_Given problem_.
Reproduce every row below word for word, omitting the pictures.

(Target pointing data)
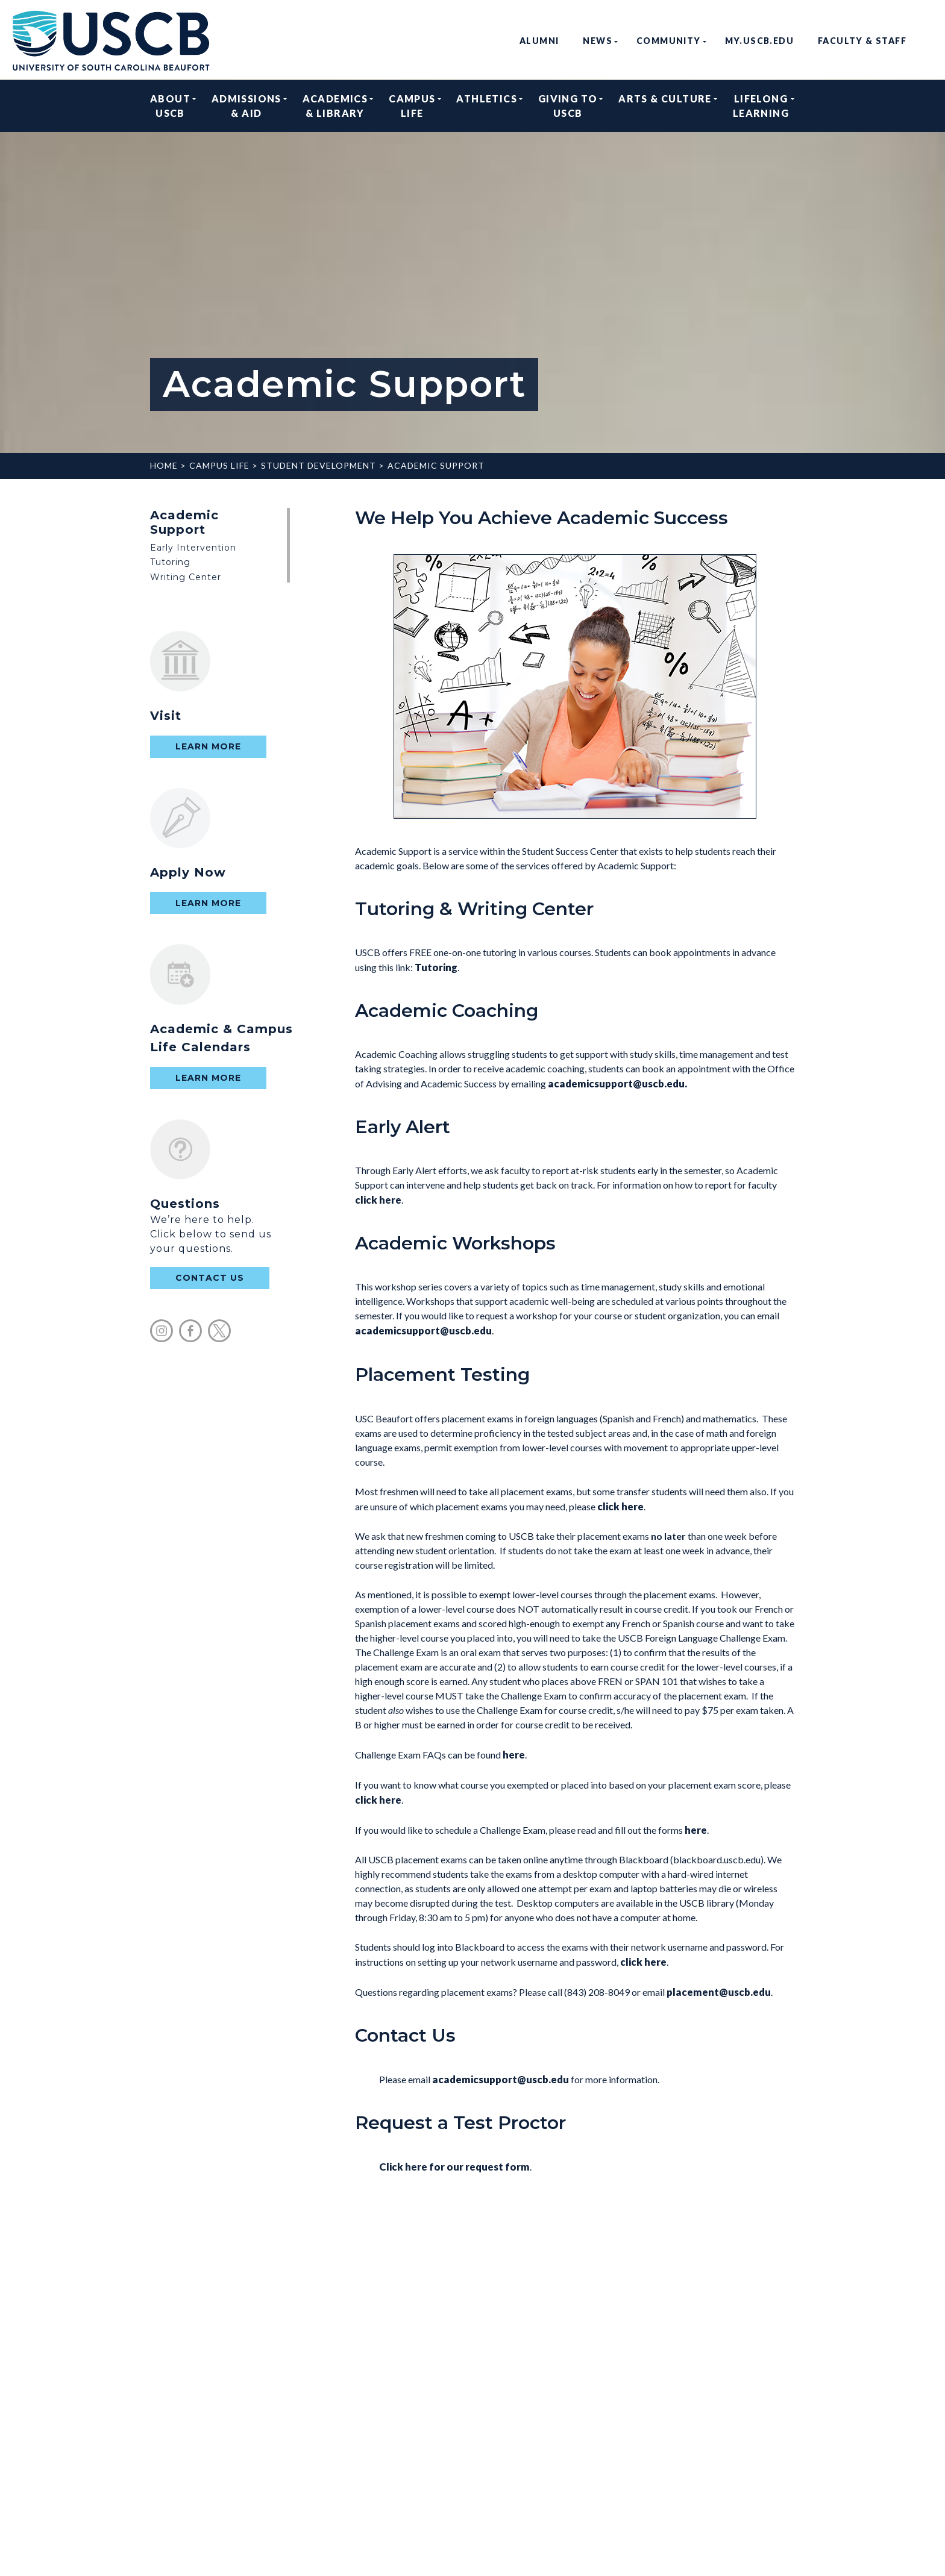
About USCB (170, 106)
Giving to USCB (568, 106)
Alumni (539, 41)
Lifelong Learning (761, 106)
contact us (209, 1277)
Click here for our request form (454, 2166)
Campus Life (412, 106)
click (620, 1506)
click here (378, 1199)
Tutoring (170, 562)
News (597, 41)
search (928, 41)
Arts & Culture (665, 106)
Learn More (208, 746)
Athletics (486, 106)
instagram (161, 1330)
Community (668, 41)
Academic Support (436, 465)
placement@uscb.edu (719, 1992)
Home (164, 465)
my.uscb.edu (759, 41)
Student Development (318, 465)
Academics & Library (335, 106)
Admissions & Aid (246, 106)
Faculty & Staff (862, 41)
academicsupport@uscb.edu (423, 1330)
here (514, 1754)
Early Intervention (193, 547)
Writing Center (185, 577)
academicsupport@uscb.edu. (618, 1083)
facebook (190, 1330)
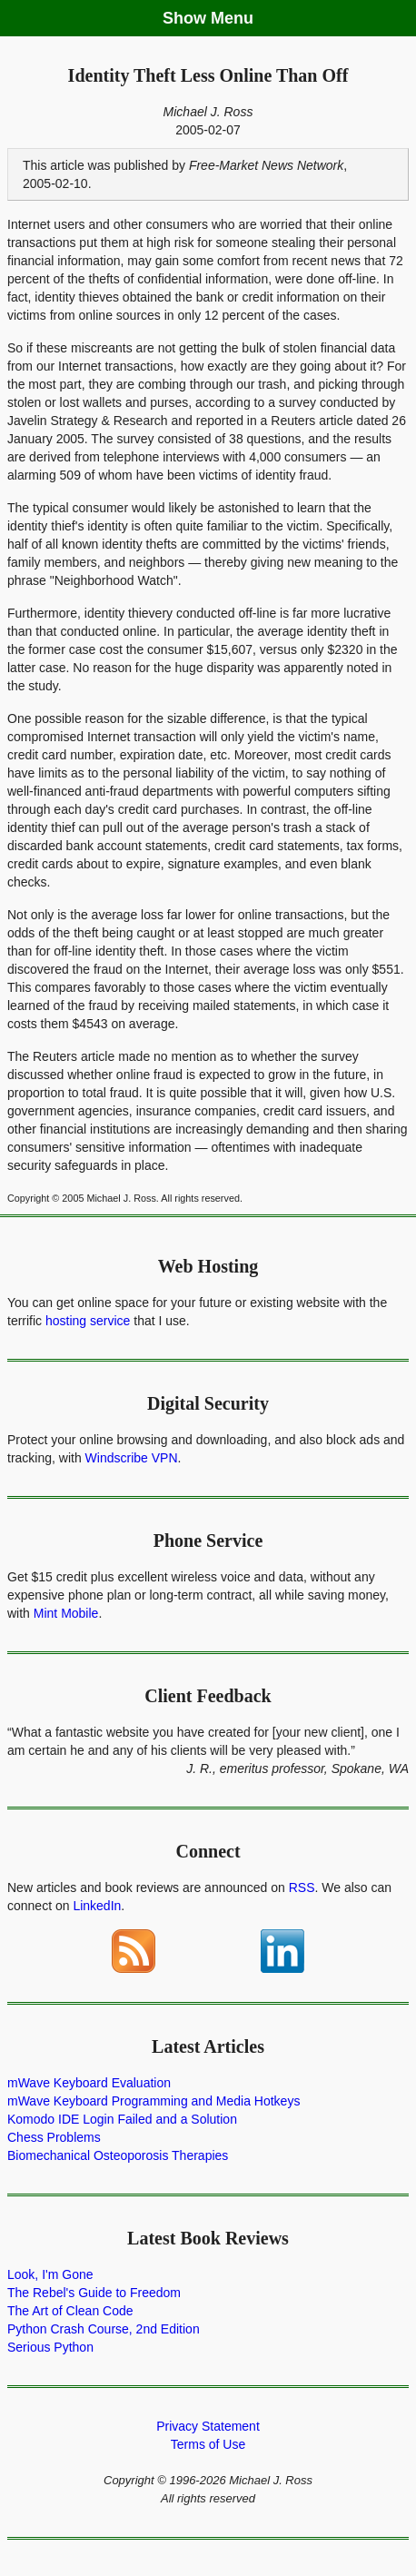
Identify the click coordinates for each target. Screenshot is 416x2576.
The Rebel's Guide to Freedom (94, 2292)
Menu (232, 18)
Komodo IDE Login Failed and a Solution (122, 2119)
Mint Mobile (66, 1613)
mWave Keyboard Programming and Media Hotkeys (153, 2101)
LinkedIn (97, 1905)
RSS (302, 1887)
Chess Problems (54, 2137)
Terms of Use (208, 2444)
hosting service (87, 1320)
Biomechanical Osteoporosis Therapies (117, 2155)
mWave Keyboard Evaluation (89, 2083)
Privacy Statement (208, 2426)
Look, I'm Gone (50, 2274)
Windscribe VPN (131, 1458)
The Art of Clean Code (70, 2311)
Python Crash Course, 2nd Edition (103, 2329)
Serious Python (50, 2347)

_Expected answer_.
About USCB (170, 106)
Giving to USCB (568, 106)
Alumni (539, 41)
Lifelong Learning (761, 106)
contact us (209, 1277)
Click here for our request form (454, 2166)
Campus Life (412, 106)
click (620, 1506)
click here (378, 1199)
Tutoring (170, 562)
News (597, 41)
search (928, 41)
Arts & Culture (665, 106)
Learn More (208, 746)
Athletics (486, 106)
instagram (161, 1330)
Community (668, 41)
Academic Support (436, 465)
placement@uscb.edu (719, 1992)
Home (164, 465)
my.uscb.edu (759, 41)
Student Development (318, 465)
Academics & Library (335, 106)
Admissions & Aid (246, 106)
Faculty & Staff (862, 41)
academicsupport@uscb.edu (423, 1330)
here (514, 1754)
Early Intervention (193, 547)
Writing Center (185, 577)
academicsupport@uscb.edu. (618, 1083)
facebook (190, 1330)
Identify the click coordinates for each target. Screenshot is 416x2576.
The Rebel's Guide to Freedom (94, 2292)
Menu (232, 18)
Komodo IDE Login Failed and a Solution (122, 2119)
Mint Mobile (66, 1613)
mWave Keyboard Programming and Media Hotkeys (153, 2101)
LinkedIn (97, 1905)
RSS (302, 1887)
Chess Problems (54, 2137)
Terms of Use (208, 2444)
hosting service (87, 1320)
Biomechanical Osteoporosis Therapies (117, 2155)
mWave Keyboard Evaluation (89, 2083)
Privacy Statement (208, 2426)
Look, I'm Gone (50, 2274)
Windscribe VPN (131, 1458)
The Art of Clean Code (70, 2311)
Python Crash Course, 2nd Edition (103, 2329)
Serious Python (50, 2347)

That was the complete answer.